Exercise:
Continue the Java program for Strassen's matrix multiplication from the point where the excerpt stops, picking up right after the line "if (n == 1)".

Source document:
::::
Java Program to Implement Strassen’s Matrix Multiplication Algorithm
Java program to Implement Strassen’s Matrix Multiplication Algorithm using methods and by taking input values from the user,
/**
** Java Program to Implement Strassen Algorithm
**/
package com.know.program;
import java.util.Scanner;
public class Matrix {
// create Scanner class object to read input
private static Scanner scan = new Scanner(System.in);
// method to calculate product of two matrix
// Strassen Algorithm
public int[][] multiply(int[][] a, int[][] b) {
// find size of matrix
int n = a.length;
// create new matrix to store resultant
int[][] c = new int[n][n];
/** base case **/
if (n == 1)
::::
Records:
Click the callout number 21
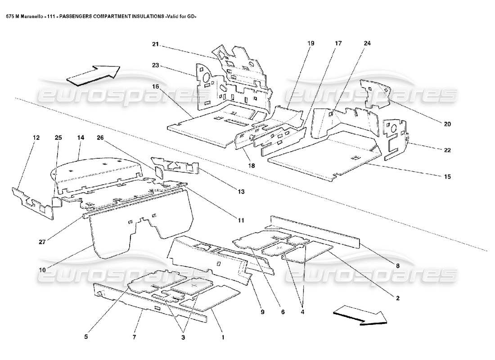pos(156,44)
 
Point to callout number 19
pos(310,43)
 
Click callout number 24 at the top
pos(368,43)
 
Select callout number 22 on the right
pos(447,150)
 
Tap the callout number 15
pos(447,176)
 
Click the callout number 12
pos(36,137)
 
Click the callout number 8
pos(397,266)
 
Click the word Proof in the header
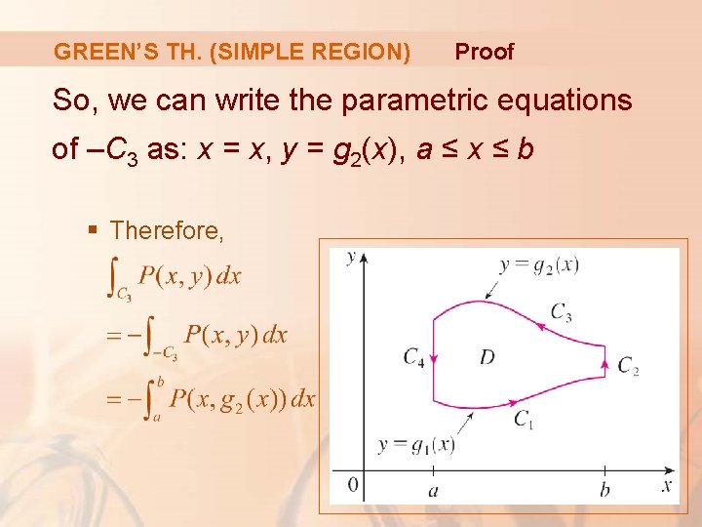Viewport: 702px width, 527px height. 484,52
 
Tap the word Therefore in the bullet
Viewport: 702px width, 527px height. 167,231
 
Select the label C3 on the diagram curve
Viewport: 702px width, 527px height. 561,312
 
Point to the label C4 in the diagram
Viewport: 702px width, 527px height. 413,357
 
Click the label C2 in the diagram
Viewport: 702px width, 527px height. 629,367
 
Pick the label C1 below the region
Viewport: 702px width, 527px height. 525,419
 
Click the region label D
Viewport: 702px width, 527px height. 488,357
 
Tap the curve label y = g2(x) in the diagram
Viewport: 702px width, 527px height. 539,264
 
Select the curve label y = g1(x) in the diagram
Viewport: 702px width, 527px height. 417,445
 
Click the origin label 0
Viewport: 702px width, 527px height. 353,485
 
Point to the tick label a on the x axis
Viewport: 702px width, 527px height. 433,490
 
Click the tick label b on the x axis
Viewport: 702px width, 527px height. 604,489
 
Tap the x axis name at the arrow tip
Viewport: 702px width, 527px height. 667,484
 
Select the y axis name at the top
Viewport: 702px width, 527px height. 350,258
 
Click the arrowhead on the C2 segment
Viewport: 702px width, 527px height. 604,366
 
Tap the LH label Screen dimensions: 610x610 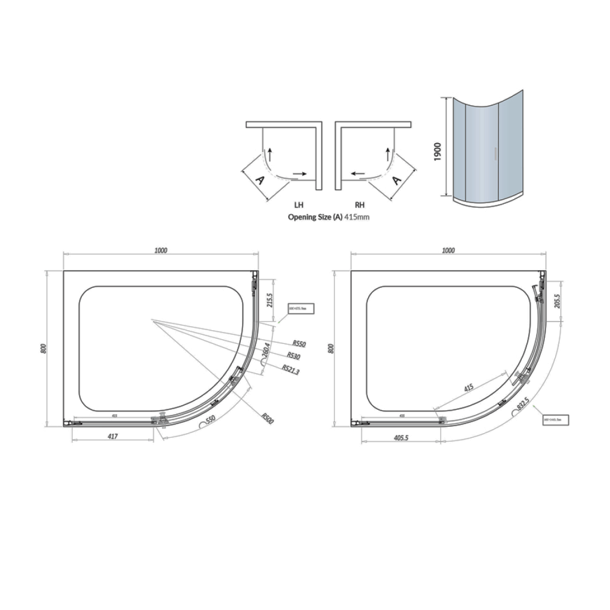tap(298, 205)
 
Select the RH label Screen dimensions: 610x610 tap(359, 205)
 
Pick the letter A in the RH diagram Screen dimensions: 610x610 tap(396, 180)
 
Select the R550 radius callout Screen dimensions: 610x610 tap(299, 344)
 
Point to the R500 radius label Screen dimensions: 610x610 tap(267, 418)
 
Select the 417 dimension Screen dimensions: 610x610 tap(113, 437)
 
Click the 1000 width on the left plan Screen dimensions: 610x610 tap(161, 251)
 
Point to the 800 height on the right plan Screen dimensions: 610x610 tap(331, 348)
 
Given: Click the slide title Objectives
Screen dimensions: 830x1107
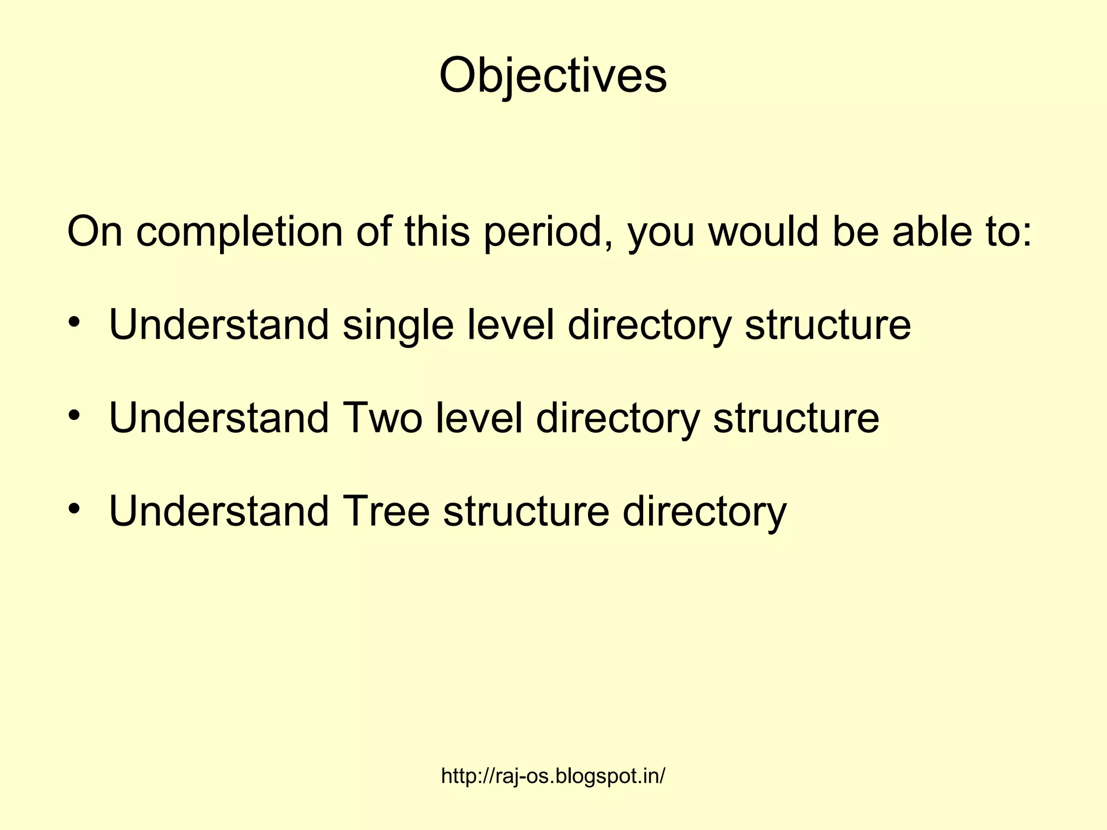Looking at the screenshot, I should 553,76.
::::
Task output:
c[0][0] = a[0][0] * b[0][0];
else { /* general case */
int[][] A11 = new int[n / 2][n / 2];
int[][] A12 = new int[n / 2][n / 2];
int[][] A21 = new int[n / 2][n / 2];
int[][] A22 = new int[n / 2][n / 2];
int[][] B11 = new int[n / 2][n / 2];
int[][] B12 = new int[n / 2][n / 2];
int[][] B21 = new int[n / 2][n / 2];
int[][] B22 = new int[n / 2][n / 2];
// divide matrix A into 4 halves
split(a, A11, 0, 0);
split(a, A12, 0, n / 2);
split(a, A21, n / 2, 0);
split(a, A22, n / 2, n / 2);
// divide matrix B into 4 halves
split(b, B11, 0, 0);
split(b, B12, 0, n / 2);
split(b, B21, n / 2, 0);
split(b, B22, n / 2, n / 2);
/**
* p1 = (A11 + A22)(B11 + B22)
* p2 = (A21 + A22) B11
* p3 = A11 (B12 - B22)
* p4 = A22 (B21 - B11)
* p5 = (A11 + A12) B22
* p6 = (A21 - A11) (B11 + B12)
* p7 = (A12 - A22) (B21 + B22)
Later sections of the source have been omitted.